Stephen Lambert's True Brits, by contrast, was a seductive model of the form, a Rolls-Royce with the reflexes of a dispatch rider. Lambert was fortunate to have the distinctly undiplomatic Tristan Garel-Jones MP there as his main character, but he didn't sit back on his luck. Unlike Coal's producers, he carefully plucked out scenes with a twist: the meeting with an Italian counterpart sounded dull until our chaps sat in the limo afterwards and took him apart: 'On another planet, sir,' opined the young diplomat. 'Zimmer frame,' snapped Garel-Jones.

Just when you thought it was safe to go back in the water, Lynda La Plante launches The Lifeboat (BBC1). Lynda is now the Body Shop of TV drama: she franchises out 'series devised by'. The product is reliably the same - manly enterprises with lashings of dysfunctional testosterone. But even Lynda is struggling to make the Penrhys lifeboat crew sexy: for a start, there is the small problem of the dayglo peaked caps with chin-straps. A love scene with one of these boys would be like necking with a duck-billed platypus.

Part one set up a paddling story about the contest with a rival crew for a new boat and dropped a couple of plot markers: Karl Johnson (Hughie) was last seen as Jarman's Wittgenstein, and he doesn't need to be a master of logic to deduce that his eyesight complaint could turn nasty. As a vehicle Lifeboat is creaky - even Pobol Y Cwm would have baulked at a druggy toff called Rufus Myers Lloyd ('He is no good. Stay away from him') - but it is crewed by tremendous actors, who should steer it out of soapy water into the clear stream of feeling. Worth watching just for Brendan Gleeson's tortured captain, whose shambling silkiness suggests a Celtic Depardieu.

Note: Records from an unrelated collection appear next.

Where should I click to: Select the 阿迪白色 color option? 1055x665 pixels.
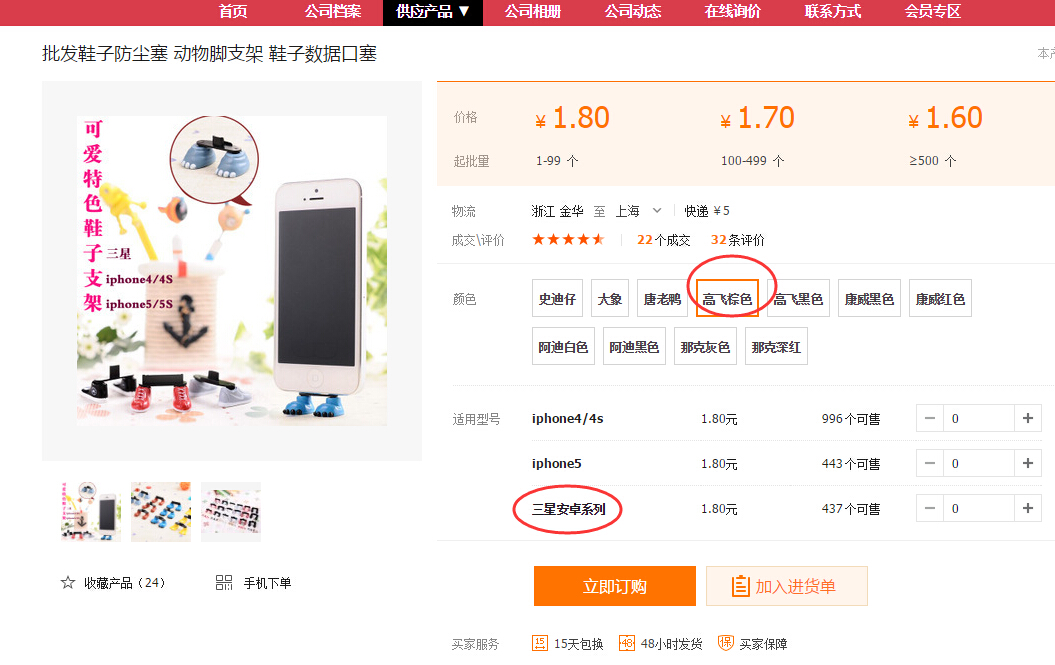coord(563,346)
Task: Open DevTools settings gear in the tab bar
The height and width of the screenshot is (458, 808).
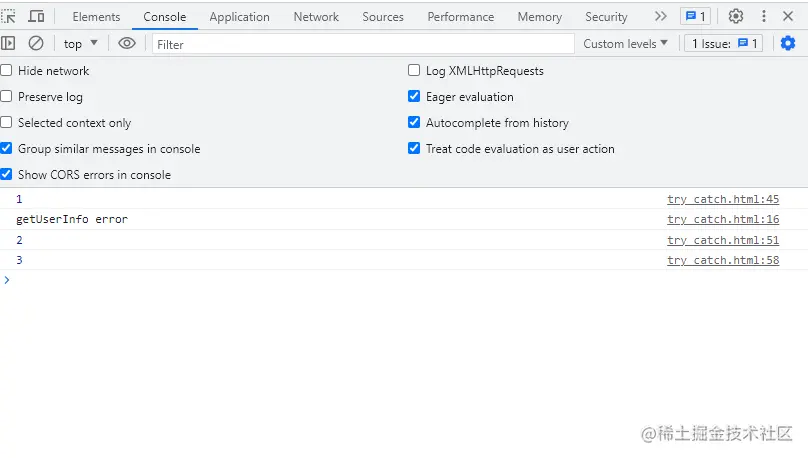Action: (x=736, y=16)
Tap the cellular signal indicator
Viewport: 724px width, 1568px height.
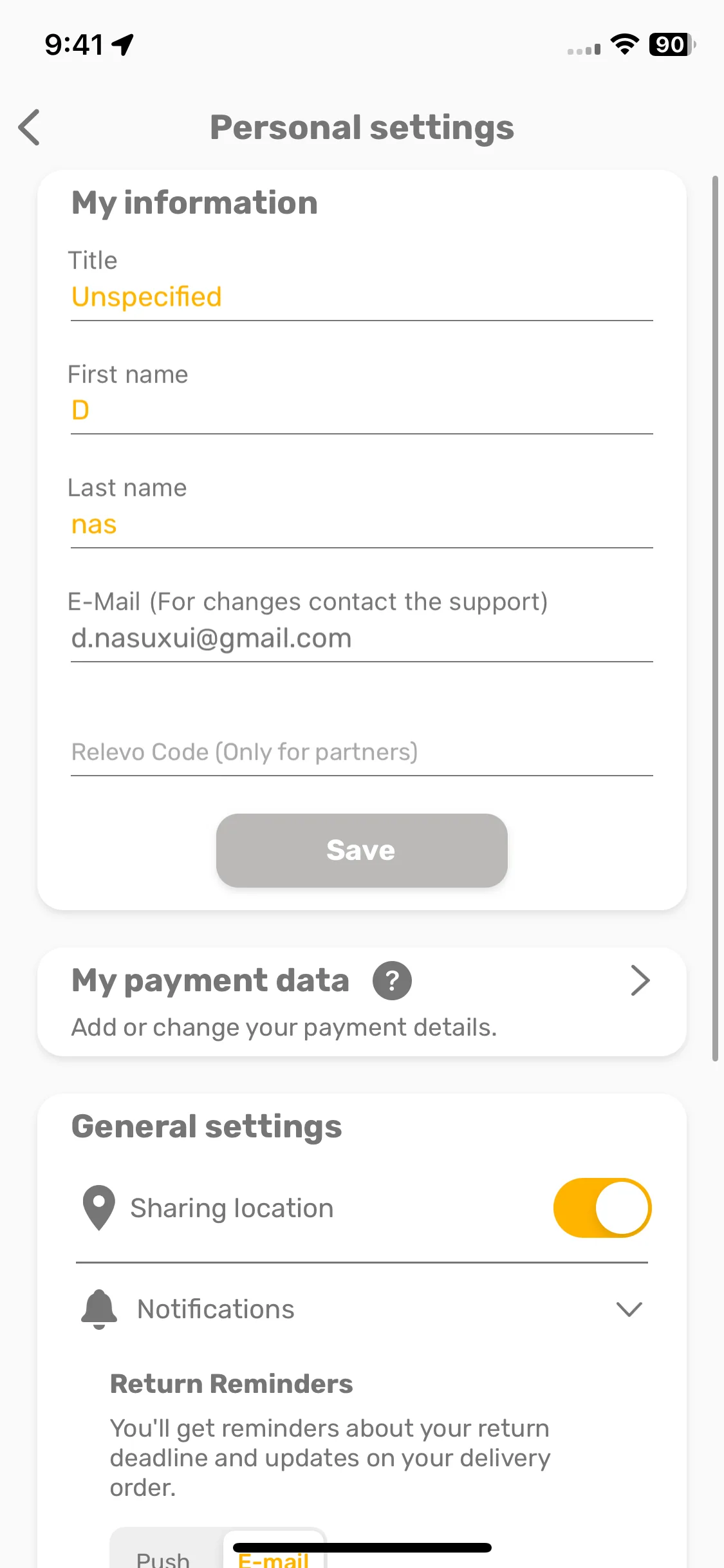coord(584,49)
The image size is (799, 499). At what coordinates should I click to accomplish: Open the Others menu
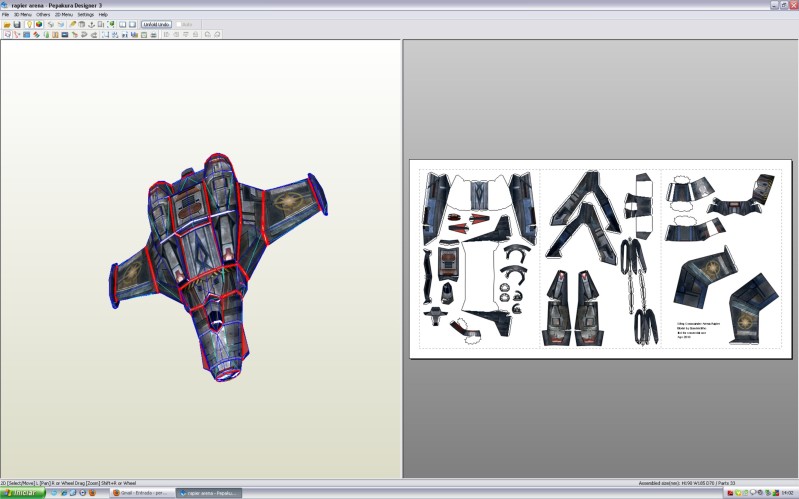(43, 15)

Zap-eth] Clunk-eth] Thwacke] In the sublime, revived Batman (C4), the Dynamic Duo were up against ye olde foe, the Archer, who had hatched a plot to pretend to steal from the rich, give to the poor and then take it back again 10 times over. No, no, no; not Jeffrey Archer.

I loved this series as a child for its rococo alliterations ('that rapacious rapscallion has returned to taint the good people of Gotham City]') and voluminous camp, which swept me up in jokes I suspected I didn't understand. How right I was. Archer and his boys make their getaway in 'the Trojan Hearse'. And what can you say about a man called Bruce who wears a cravat and lives with a boy called Robin and both of them slide down a Bat-pole to get changed into black rubber masks and Lycra? Holy Homosexual Highjinks] Oh Batman, I hardly knew you.